--- START ---

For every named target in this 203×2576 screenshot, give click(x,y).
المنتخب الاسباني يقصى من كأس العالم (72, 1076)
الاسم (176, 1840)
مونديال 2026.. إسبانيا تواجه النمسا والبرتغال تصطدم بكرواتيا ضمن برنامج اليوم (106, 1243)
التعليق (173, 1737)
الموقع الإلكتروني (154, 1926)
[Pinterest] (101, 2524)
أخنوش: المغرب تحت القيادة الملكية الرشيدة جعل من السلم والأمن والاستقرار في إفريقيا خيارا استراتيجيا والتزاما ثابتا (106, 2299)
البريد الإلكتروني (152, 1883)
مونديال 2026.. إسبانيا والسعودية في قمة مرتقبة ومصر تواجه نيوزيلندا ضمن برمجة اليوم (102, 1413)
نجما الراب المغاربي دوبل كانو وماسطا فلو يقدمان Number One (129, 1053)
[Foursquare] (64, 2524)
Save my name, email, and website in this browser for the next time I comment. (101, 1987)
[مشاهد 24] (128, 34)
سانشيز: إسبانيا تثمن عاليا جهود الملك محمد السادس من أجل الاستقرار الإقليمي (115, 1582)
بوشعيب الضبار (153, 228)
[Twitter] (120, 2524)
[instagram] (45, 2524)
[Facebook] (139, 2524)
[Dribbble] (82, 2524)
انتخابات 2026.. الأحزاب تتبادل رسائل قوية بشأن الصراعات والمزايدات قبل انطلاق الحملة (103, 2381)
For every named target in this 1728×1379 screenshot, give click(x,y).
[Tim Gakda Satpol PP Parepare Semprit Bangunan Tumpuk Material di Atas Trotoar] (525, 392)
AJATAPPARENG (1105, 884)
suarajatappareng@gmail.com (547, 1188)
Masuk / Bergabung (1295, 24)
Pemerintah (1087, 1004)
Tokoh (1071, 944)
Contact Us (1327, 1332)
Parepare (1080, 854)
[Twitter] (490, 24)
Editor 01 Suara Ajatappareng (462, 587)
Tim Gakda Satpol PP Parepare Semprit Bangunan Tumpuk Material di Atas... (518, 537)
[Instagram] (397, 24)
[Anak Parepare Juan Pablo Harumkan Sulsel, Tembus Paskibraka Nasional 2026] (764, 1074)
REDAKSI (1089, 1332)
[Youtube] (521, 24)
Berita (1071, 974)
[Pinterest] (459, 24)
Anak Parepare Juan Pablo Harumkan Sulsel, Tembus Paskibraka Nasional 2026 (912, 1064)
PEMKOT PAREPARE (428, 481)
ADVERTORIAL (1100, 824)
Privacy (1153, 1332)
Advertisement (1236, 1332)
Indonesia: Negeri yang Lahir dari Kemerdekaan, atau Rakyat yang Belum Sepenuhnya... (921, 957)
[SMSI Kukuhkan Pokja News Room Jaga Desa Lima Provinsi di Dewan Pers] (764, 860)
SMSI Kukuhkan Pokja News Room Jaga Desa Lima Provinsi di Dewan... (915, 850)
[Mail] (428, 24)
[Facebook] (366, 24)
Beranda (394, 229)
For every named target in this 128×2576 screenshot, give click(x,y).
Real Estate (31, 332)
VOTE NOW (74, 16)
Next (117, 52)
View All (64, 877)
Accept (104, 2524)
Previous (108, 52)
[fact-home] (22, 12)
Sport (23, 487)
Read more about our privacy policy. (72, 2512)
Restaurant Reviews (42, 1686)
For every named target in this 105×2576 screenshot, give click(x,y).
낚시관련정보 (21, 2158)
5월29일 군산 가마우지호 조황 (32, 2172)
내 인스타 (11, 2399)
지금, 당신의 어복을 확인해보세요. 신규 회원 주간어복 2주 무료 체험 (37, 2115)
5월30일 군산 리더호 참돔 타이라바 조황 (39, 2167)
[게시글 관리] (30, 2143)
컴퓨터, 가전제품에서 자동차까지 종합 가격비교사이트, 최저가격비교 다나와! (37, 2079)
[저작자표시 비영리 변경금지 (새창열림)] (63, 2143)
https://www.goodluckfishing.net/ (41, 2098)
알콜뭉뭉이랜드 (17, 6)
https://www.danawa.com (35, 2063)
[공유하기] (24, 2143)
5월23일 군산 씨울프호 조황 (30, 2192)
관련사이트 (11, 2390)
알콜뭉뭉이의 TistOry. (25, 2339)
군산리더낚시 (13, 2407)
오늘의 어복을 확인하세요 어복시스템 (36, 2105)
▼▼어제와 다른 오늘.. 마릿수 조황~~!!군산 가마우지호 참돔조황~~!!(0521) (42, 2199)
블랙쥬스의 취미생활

--- END ---

## TASK INSTRUCTIONS
From the entries above, copy every line containing the word "Paskibraka".

## ANSWER
[Anak Parepare Juan Pablo Harumkan Sulsel, Tembus Paskibraka Nasional 2026] (764, 1074)
Anak Parepare Juan Pablo Harumkan Sulsel, Tembus Paskibraka Nasional 2026 (912, 1064)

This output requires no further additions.